*Exercise goal*: Below are the entries to retype; reproduce each one exactly.

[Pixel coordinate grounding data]
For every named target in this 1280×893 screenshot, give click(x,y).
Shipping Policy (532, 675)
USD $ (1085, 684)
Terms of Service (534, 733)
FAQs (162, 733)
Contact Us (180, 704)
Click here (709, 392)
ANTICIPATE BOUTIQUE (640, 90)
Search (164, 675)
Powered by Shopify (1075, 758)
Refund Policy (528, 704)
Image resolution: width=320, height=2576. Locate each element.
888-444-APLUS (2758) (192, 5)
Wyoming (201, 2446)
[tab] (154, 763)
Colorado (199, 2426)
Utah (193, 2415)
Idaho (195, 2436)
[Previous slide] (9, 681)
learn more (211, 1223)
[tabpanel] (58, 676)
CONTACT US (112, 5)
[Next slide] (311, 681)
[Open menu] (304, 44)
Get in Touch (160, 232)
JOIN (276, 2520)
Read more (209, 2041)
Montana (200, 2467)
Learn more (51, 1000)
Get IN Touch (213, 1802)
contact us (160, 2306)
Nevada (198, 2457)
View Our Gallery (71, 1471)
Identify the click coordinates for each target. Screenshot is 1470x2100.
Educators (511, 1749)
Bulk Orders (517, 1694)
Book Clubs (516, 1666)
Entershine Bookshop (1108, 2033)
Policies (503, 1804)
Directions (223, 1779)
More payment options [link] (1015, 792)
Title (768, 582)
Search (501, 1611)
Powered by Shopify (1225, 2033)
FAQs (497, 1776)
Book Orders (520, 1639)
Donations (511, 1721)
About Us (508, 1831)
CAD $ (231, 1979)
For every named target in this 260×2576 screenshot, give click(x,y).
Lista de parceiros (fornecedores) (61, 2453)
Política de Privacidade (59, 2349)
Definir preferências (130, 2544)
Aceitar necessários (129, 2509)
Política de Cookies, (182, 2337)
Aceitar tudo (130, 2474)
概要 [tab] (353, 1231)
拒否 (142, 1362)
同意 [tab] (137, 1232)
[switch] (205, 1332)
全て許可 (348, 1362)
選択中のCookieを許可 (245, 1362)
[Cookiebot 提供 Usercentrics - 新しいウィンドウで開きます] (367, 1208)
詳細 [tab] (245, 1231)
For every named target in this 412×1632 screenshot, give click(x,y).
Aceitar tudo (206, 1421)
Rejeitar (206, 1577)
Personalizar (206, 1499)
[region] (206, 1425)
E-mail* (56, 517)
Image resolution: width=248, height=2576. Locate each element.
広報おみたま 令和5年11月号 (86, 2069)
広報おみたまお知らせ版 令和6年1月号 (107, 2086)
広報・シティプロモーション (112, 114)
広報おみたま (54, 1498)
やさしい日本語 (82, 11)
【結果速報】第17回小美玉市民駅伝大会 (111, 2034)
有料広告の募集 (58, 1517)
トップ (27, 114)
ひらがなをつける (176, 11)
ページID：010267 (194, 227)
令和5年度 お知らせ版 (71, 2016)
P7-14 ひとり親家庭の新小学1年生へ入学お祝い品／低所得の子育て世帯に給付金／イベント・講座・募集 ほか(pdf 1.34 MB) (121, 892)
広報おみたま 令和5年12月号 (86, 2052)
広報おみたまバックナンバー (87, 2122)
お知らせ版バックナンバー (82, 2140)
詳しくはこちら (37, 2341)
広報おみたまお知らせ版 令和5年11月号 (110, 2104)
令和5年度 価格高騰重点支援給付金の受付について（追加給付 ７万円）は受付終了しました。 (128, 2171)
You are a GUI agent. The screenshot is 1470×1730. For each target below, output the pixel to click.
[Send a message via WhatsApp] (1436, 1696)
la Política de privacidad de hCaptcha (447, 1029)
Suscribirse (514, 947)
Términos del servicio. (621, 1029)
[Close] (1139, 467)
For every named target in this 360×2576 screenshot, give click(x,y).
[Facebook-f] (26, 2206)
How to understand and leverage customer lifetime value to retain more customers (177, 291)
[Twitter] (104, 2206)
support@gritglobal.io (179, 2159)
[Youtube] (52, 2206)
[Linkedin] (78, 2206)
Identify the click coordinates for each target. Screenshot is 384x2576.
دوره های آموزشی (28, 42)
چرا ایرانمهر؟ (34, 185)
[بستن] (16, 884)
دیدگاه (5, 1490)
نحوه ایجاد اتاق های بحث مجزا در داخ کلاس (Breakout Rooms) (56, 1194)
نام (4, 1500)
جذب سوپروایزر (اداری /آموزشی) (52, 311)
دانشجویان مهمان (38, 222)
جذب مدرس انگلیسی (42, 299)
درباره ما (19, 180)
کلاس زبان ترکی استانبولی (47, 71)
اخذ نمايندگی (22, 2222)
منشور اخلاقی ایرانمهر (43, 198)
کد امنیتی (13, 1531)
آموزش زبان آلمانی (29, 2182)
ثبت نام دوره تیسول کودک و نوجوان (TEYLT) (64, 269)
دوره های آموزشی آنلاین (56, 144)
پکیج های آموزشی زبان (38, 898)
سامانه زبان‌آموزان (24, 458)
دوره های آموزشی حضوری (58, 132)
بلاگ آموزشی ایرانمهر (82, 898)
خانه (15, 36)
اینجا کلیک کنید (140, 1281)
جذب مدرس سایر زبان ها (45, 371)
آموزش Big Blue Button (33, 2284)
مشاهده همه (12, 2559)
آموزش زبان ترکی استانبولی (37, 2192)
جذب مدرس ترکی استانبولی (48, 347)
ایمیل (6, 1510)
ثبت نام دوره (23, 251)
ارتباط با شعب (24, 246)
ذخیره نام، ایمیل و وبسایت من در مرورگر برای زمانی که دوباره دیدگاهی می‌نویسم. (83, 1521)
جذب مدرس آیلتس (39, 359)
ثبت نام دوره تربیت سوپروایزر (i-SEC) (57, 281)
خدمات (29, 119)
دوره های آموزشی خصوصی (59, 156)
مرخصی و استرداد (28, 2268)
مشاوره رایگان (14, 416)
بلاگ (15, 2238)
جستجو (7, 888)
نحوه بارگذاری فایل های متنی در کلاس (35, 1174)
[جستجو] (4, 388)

*Task answer*:
For every named target in this 1280×893 screenshot, give click(x,y).
Shipping Policy (532, 675)
USD $ (1085, 684)
Terms of Service (534, 733)
FAQs (162, 733)
Contact Us (180, 704)
Click here (709, 392)
ANTICIPATE BOUTIQUE (640, 90)
Search (164, 675)
Powered by Shopify (1075, 758)
Refund Policy (528, 704)
Image resolution: width=320, height=2576. Locate each element.
888-444-APLUS (2758) (192, 5)
Wyoming (201, 2446)
[tab] (154, 763)
Colorado (199, 2426)
Utah (193, 2415)
Idaho (195, 2436)
[Previous slide] (9, 681)
learn more (211, 1223)
[tabpanel] (58, 676)
CONTACT US (112, 5)
[Next slide] (311, 681)
[Open menu] (304, 44)
Get in Touch (160, 232)
JOIN (276, 2520)
Read more (209, 2041)
Montana (200, 2467)
Learn more (51, 1000)
Get IN Touch (213, 1802)
contact us (160, 2306)
Nevada (198, 2457)
View Our Gallery (71, 1471)
Identify the click coordinates for each target. Screenshot is 1470x2100.
Educators (511, 1749)
Bulk Orders (517, 1694)
Book Clubs (516, 1666)
Entershine Bookshop (1108, 2033)
Policies (503, 1804)
Directions (223, 1779)
More payment options [link] (1015, 792)
Title (768, 582)
Search (501, 1611)
Powered by Shopify (1225, 2033)
FAQs (497, 1776)
Book Orders (520, 1639)
Donations (511, 1721)
About Us (508, 1831)
CAD $ (231, 1979)
For every named target in this 260×2576 screenshot, give click(x,y).
Lista de parceiros (fornecedores) (61, 2453)
Política de Privacidade (59, 2349)
Definir preferências (130, 2544)
Aceitar necessários (129, 2509)
Política de Cookies, (182, 2337)
Aceitar tudo (130, 2474)
概要 [tab] (353, 1231)
拒否 (142, 1362)
同意 [tab] (137, 1232)
[switch] (205, 1332)
全て許可 (348, 1362)
選択中のCookieを許可 (245, 1362)
[Cookiebot 提供 Usercentrics - 新しいウィンドウで開きます] (367, 1208)
詳細 [tab] (245, 1231)
For every named target in this 412×1632 screenshot, give click(x,y).
Aceitar tudo (206, 1421)
Rejeitar (206, 1577)
Personalizar (206, 1499)
[region] (206, 1425)
E-mail* (56, 517)
Image resolution: width=248, height=2576. Locate each element.
広報おみたま 令和5年11月号 (86, 2069)
広報おみたまお知らせ版 令和6年1月号 (107, 2086)
広報・シティプロモーション (112, 114)
広報おみたま (54, 1498)
やさしい日本語 (82, 11)
【結果速報】第17回小美玉市民駅伝大会 (111, 2034)
有料広告の募集 (58, 1517)
トップ (27, 114)
ひらがなをつける (176, 11)
ページID：010267 (194, 227)
令和5年度 お知らせ版 (71, 2016)
P7-14 ひとり親家庭の新小学1年生へ入学お祝い品／低所得の子育て世帯に給付金／イベント・講座・募集 ほか(pdf 1.34 MB) (121, 892)
広報おみたま 令和5年12月号 (86, 2052)
広報おみたまバックナンバー (87, 2122)
お知らせ版バックナンバー (82, 2140)
詳しくはこちら (37, 2341)
広報おみたまお知らせ版 令和5年11月号 (110, 2104)
令和5年度 価格高騰重点支援給付金の受付について（追加給付 ７万円）は受付終了しました。 (128, 2171)
You are a GUI agent. The screenshot is 1470×1730. For each target below, output the pixel to click.
[Send a message via WhatsApp] (1436, 1696)
la Política de privacidad de hCaptcha (447, 1029)
Suscribirse (514, 947)
Términos del servicio. (621, 1029)
[Close] (1139, 467)
For every named target in this 360×2576 screenshot, give click(x,y).
[Facebook-f] (26, 2206)
How to understand and leverage customer lifetime value to retain more customers (177, 291)
[Twitter] (104, 2206)
support@gritglobal.io (179, 2159)
[Youtube] (52, 2206)
[Linkedin] (78, 2206)
Identify the click coordinates for each target. Screenshot is 384x2576.
دوره های آموزشی (28, 42)
چرا ایرانمهر؟ (34, 185)
[بستن] (16, 884)
دیدگاه (5, 1490)
نحوه ایجاد اتاق های بحث مجزا در داخ کلاس (Breakout Rooms) (56, 1194)
نام (4, 1500)
جذب سوپروایزر (اداری /آموزشی) (52, 311)
دانشجویان مهمان (38, 222)
جذب مدرس انگلیسی (42, 299)
درباره ما (19, 180)
کلاس زبان ترکی استانبولی (47, 71)
اخذ نمايندگی (22, 2222)
منشور اخلاقی ایرانمهر (43, 198)
کد امنیتی (13, 1531)
آموزش زبان آلمانی (29, 2182)
ثبت نام دوره تیسول کودک و نوجوان (TEYLT) (64, 269)
دوره های آموزشی آنلاین (56, 144)
پکیج های آموزشی زبان (38, 898)
سامانه زبان‌آموزان (24, 458)
دوره های آموزشی حضوری (58, 132)
بلاگ آموزشی ایرانمهر (82, 898)
خانه (15, 36)
اینجا کلیک کنید (140, 1281)
جذب مدرس سایر زبان ها (45, 371)
آموزش Big Blue Button (33, 2284)
مشاهده همه (12, 2559)
آموزش زبان ترکی استانبولی (37, 2192)
جذب مدرس ترکی استانبولی (48, 347)
ایمیل (6, 1510)
ثبت نام دوره (23, 251)
ارتباط با شعب (24, 246)
ذخیره نام، ایمیل و وبسایت من در مرورگر برای زمانی که دوباره دیدگاهی می‌نویسم. (83, 1521)
جذب مدرس آیلتس (39, 359)
ثبت نام دوره تربیت سوپروایزر (i-SEC) (57, 281)
خدمات (29, 119)
دوره های آموزشی خصوصی (59, 156)
مرخصی و استرداد (28, 2268)
مشاوره رایگان (14, 416)
بلاگ (15, 2238)
جستجو (7, 888)
نحوه بارگذاری فایل های متنی در کلاس (35, 1174)
[جستجو] (4, 388)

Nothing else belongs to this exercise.